RENEWING YOUR CREDENTIALS (IF YOU NEED MORE THAN THE DEFAULT OF 1 WEEK)
-----------------------------------------------------------------------
host1$ ssh host2
username@host2's password: <you enter your password>
host2$ screen -r
host2$ kinit
Password for username@ADS.IU.EDU: <you enter your password>
host2$ CTRL-a CTRL-d
[detached]
host2$ logout
host1$


KILLING YOUR SESSION WHEN COMPLETED
-----------------------------------
host1$ ssh host2
username@host2's password: <you enter your password>
host2$ screen -r
host2$ module unload screen-kinit
host2$ exit
[screen is terminating]
host2$ logout
host1$

In this example, you are starting a screen session and authenticating in that session before you log out. The beauty of this approach (in addition to the fact that your home directory doesn't disappear) is that you can log in at a later time and reattach to this same session by running "screen -r". See the KB document How do I use screen on the Linux systems? for more information about using screen.

It should be noted that this approach will only give you access to your home directory for 1 week since your credentials expire after a week. If you need the process to run longer than a week, you can always ssh back into the system, reattach to the screen session with "screen -r", run "kinit" again, and then detach from the session with CTRL-a CTRL-d to give yourself another week.

Problem 4: SSH Logins and Authorized Keys

If you are using the SSH authorized_keys feature to allow ssh logins without requiring you to enter your password each time, you can run into some strange behavior.

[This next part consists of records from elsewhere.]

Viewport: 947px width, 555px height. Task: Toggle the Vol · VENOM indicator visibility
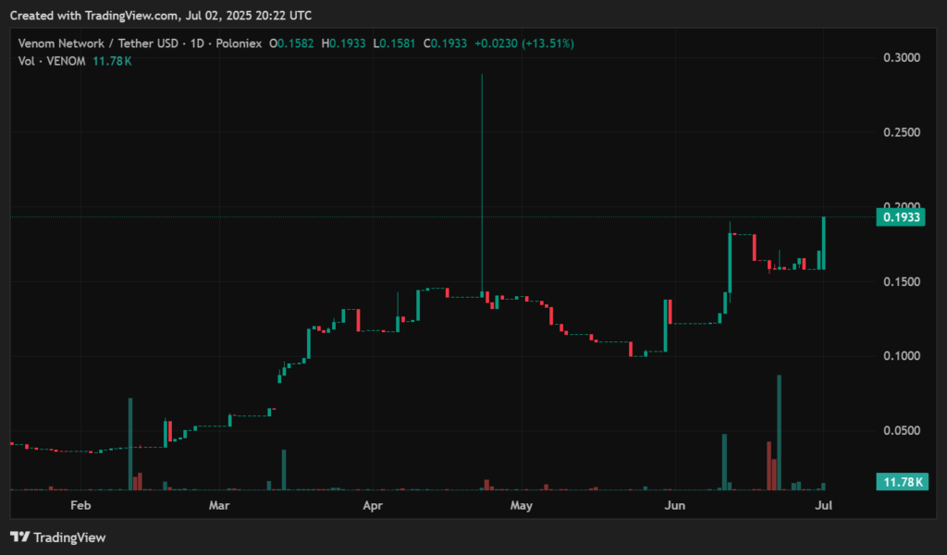(52, 61)
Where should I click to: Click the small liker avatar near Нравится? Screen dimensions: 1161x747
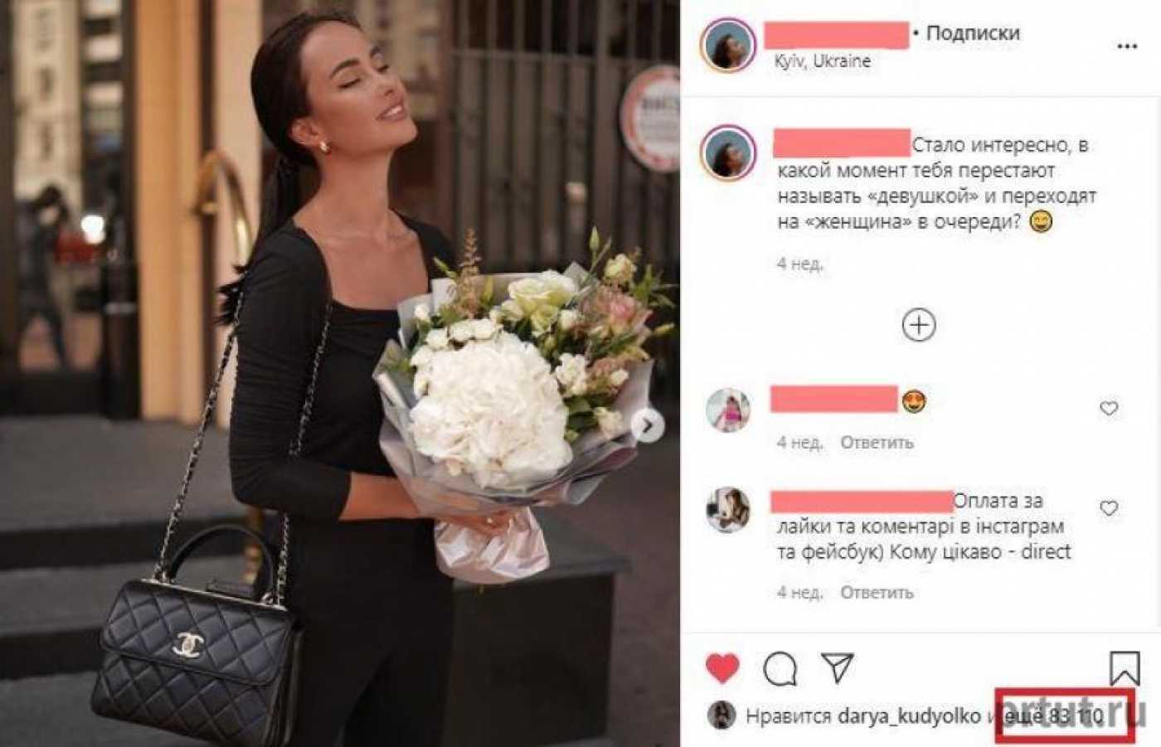pos(721,715)
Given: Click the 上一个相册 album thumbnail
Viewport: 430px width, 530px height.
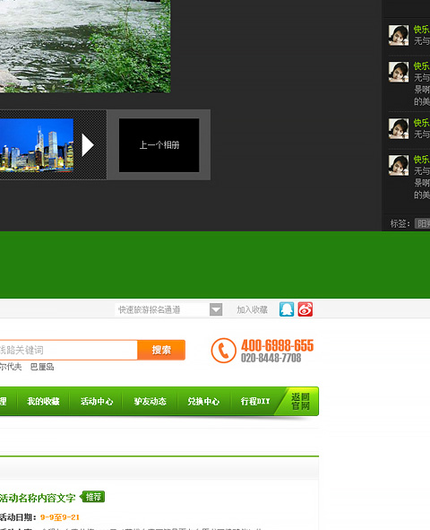Looking at the screenshot, I should 159,145.
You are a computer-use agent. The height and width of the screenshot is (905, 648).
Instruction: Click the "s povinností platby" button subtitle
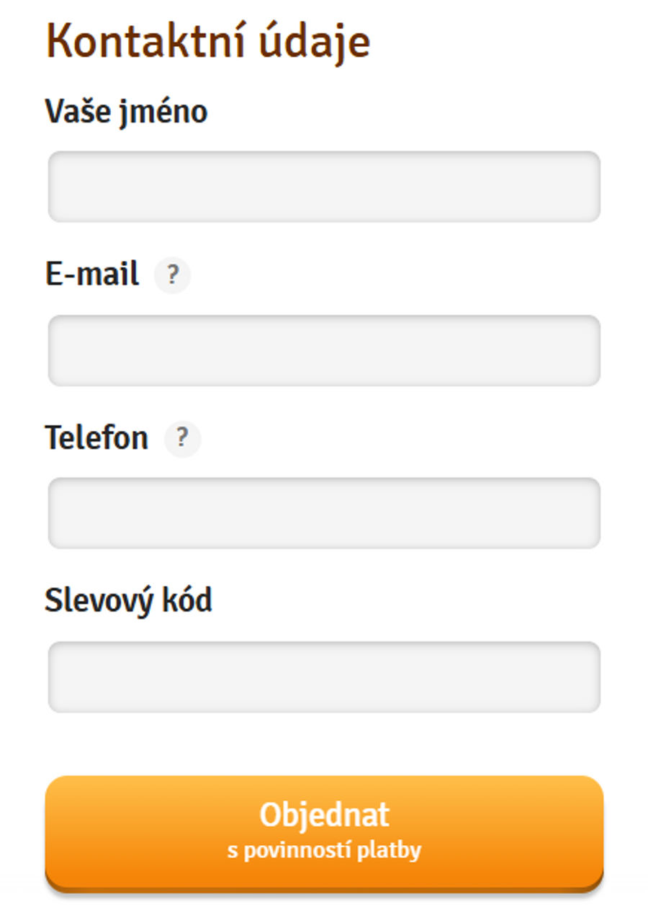(x=324, y=851)
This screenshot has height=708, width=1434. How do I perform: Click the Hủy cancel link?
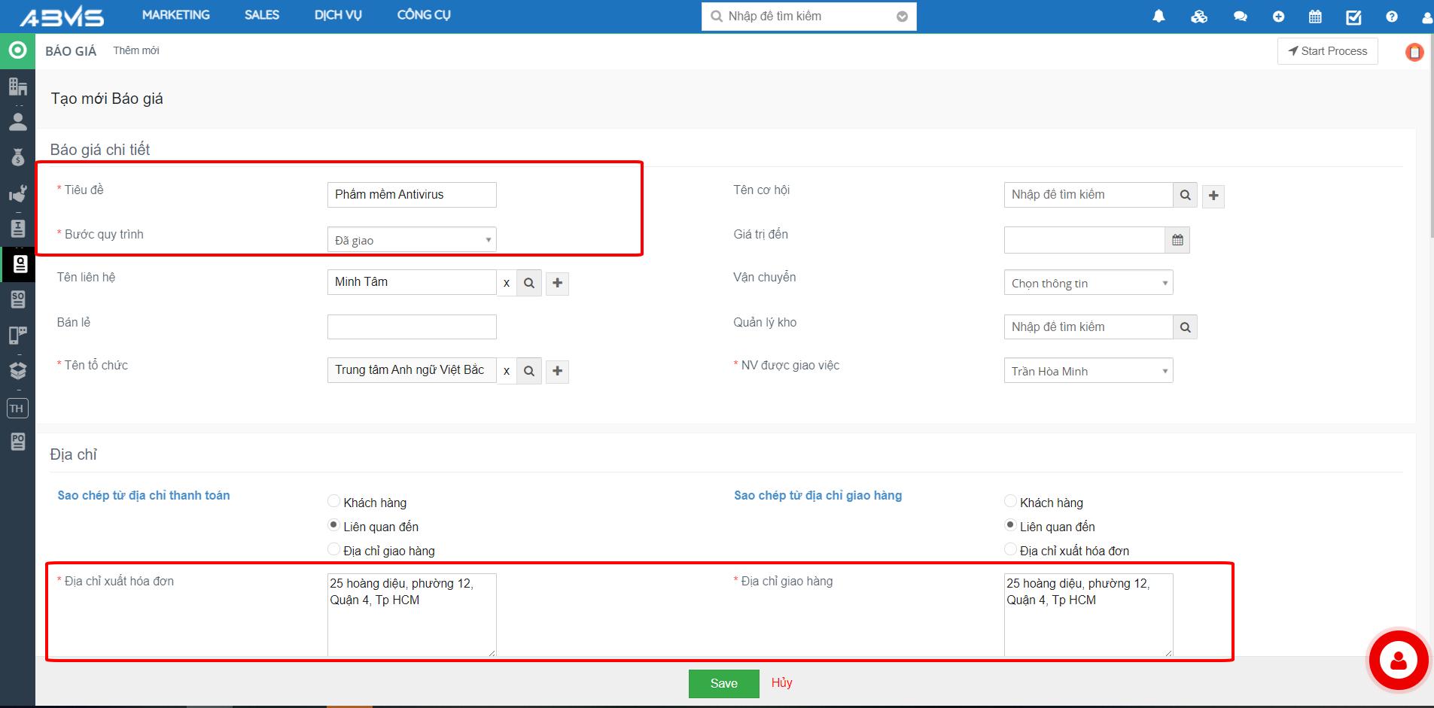[781, 682]
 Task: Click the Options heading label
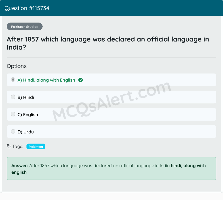pos(17,66)
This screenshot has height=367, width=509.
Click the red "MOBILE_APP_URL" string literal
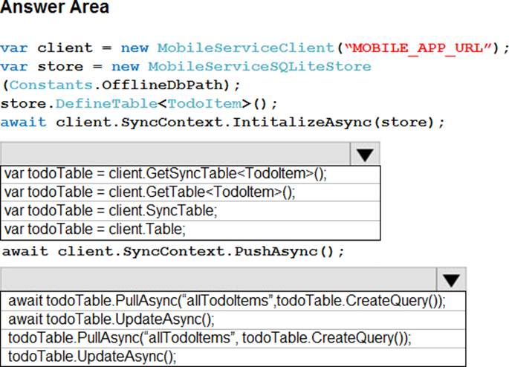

Here is an example of what can happen to cause problems:

  1. You ssh into a system, enter your passphrase, get authenticated against kerberos, and then get a kerberos nfs ticket for access to your home directory and you are all good. At this point you can run klist and it shows your authentication ticket for the home directory server.
  2. You then ssh into this same system and you get in without entering a passphrase via ssh keys because the system already has your nfs ticket from the login in step #1. So far so good. BUT this second shell is piggybacking on the original login and you don't have a ticket cache in this second shell. Running klist here just says 'no cache'
  3. You then log out of the first login (from step 1) which had your kerberos authentication.
  4. At this point, things will work for a while in the second shell because the kernel caches your kerberos authentication for a short time. But, within 30 minutes or so the cached credentials will expire and your second login will lose access to your home directory.
  5. You then ssh into the system again, it then prompts for your password, you get your kerberos credentials again, and you get in.
  6. At this point, the second login again has access to your home directory because of this new login.

There are other scenarios that can cause similar odd behavior but they typically involve password-less logins using ssh keys.

There are a couple ways you can avoid this type of behavior but the simplest way is just to make sure your original ssh login (where you entered your passphrase) is not exited, thereby destroying the kerberos credentials. One good way to do this is to use screen for your initial login session as described in the previous section. By using screen, this initial login session becomes persistent and you can always re-attach if you need to reauthorize to give yourself another week.